Smart systems, which were first introduced in the field of electricity, have finally reached the drinking water sector to realize real-time data acquisition, organization, and analysis (Abu-Mahfouz et al. 2012). The smart water system (SWS) has received much attention in recent years due to its intelligent functions. SWS was the product of the integration of automated control technology, information communication technology (ICT), and traditional water systems, aiming to solve water issues more efficiently. SWS has been applied in many cases to address critical water problems which traditional water systems cannot (Dludla et al. 2013; Günther et al. 2015), and it has also been investigated as a potential solution for water leakage issues (Horsburgh et al. 2008; Hatchett et al. 2010; Günther et al. 2014). Despite broad application, the public adoption of SWS is less and both how to define the configuration of SWS and how SWS functions still confuse the public.
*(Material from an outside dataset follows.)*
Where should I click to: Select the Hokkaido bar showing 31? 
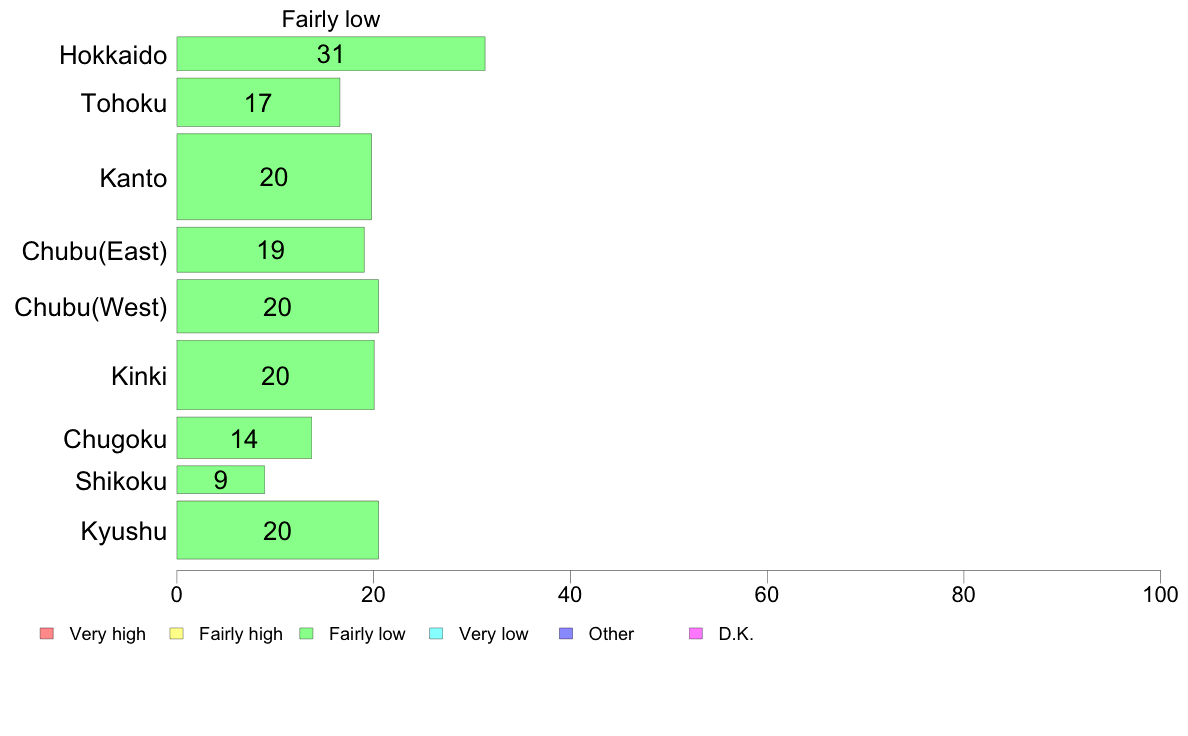331,54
One way to clear up this confusion is to implement the SWS in water networks, and extensive research has been undertaken to discuss how to apply the SWS in field cases. For example, Boulos (2017) developed a cyber-physical concept-based smart flood information system called Dayu SWS. This intelligent water system created an on-site monitoring network and integrated it into rapid flood modeling to provide updated information. Bartos et al. (2018) demonstrated a dynamic system-level smart stormwater system which was implemented in Ann Arbor, Michigan, USA. However, such a smart stormwater system needs long-term storm event records to display its adaptive functions.

Although the application of SWS began many years ago, little attention was paid to the consensus of the components and the working process of SWS, which impedes the implementation of the SWS in water networks. One way to improve public adoption is to educate the public by implementing innovative smart water networks. By knowing SWS better, residents are more likely to accept smart water. To increase the agreement of SWS, many researchers present it as an easy-to-access method. Some studies show the installation, application, testing, interconnection, and working rules for social and educational purposes (Horsburgh et al. 2008; Hatchett et al. 2010; Dludla et al. 2013; Günther et al. 2014, 2015).
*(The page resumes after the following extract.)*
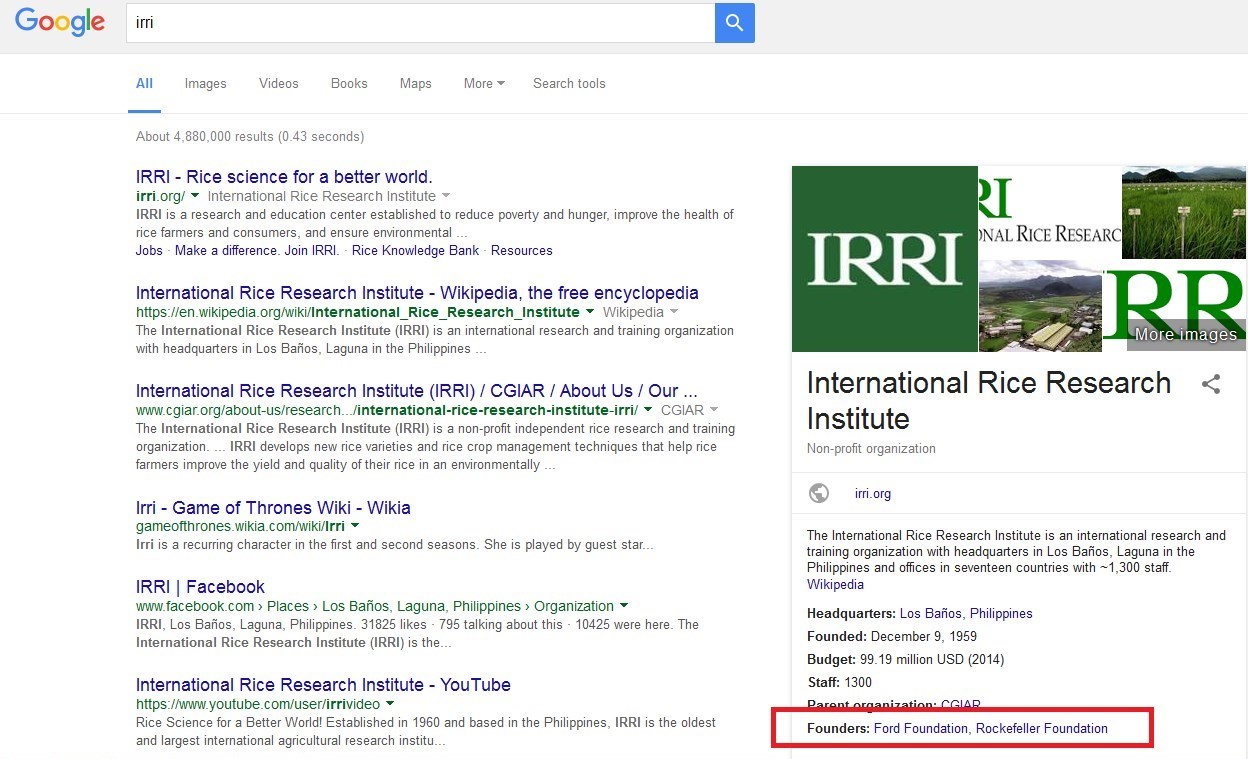Click the Ford Foundation founder link
The width and height of the screenshot is (1248, 759).
(920, 729)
Meanwhile, many studies have utilized an experimental set-up to advance the benefits. For instance, Kramer (2014) introduced an experimental water distribution system following smart water network principles to configure physical components and sensing task. Furthermore, most of the experimental studies aimed to localize pipe leaks and to test leakage algorithms. Kramer (2014) conducted an experimental study to measure the leakage exponents of different types of leak openings, and longitudinal and pipe materials. To analyze correlation between the reduction of leakage rate with the decrease of pressure, Machell et al. (2010) installed an experimental network to adjust the geometry of the leak and also modify the material of the pipeline. Similarly, Sonaje & Joshi (2015) constructed a polyethylene water distribution network to investigate the effects of leak area and pipe rigidity on discharge. Apart from those studies on leak area and pipe materials, the leak detection algorithm was also examed in smart water networks. Steffelbauer et al. (2014) proposed an efficient wireless sensor armed water distribution system intended to detect and locate leaks for long distance pipelines by combining powerful leak detection and localization algorithms. Also, Karray et al. (2016) introduced a sensor-based laboratory SWS called Earnpipe to optimize the reliability of the inspection and improve the accuracy of the water pipeline monitoring.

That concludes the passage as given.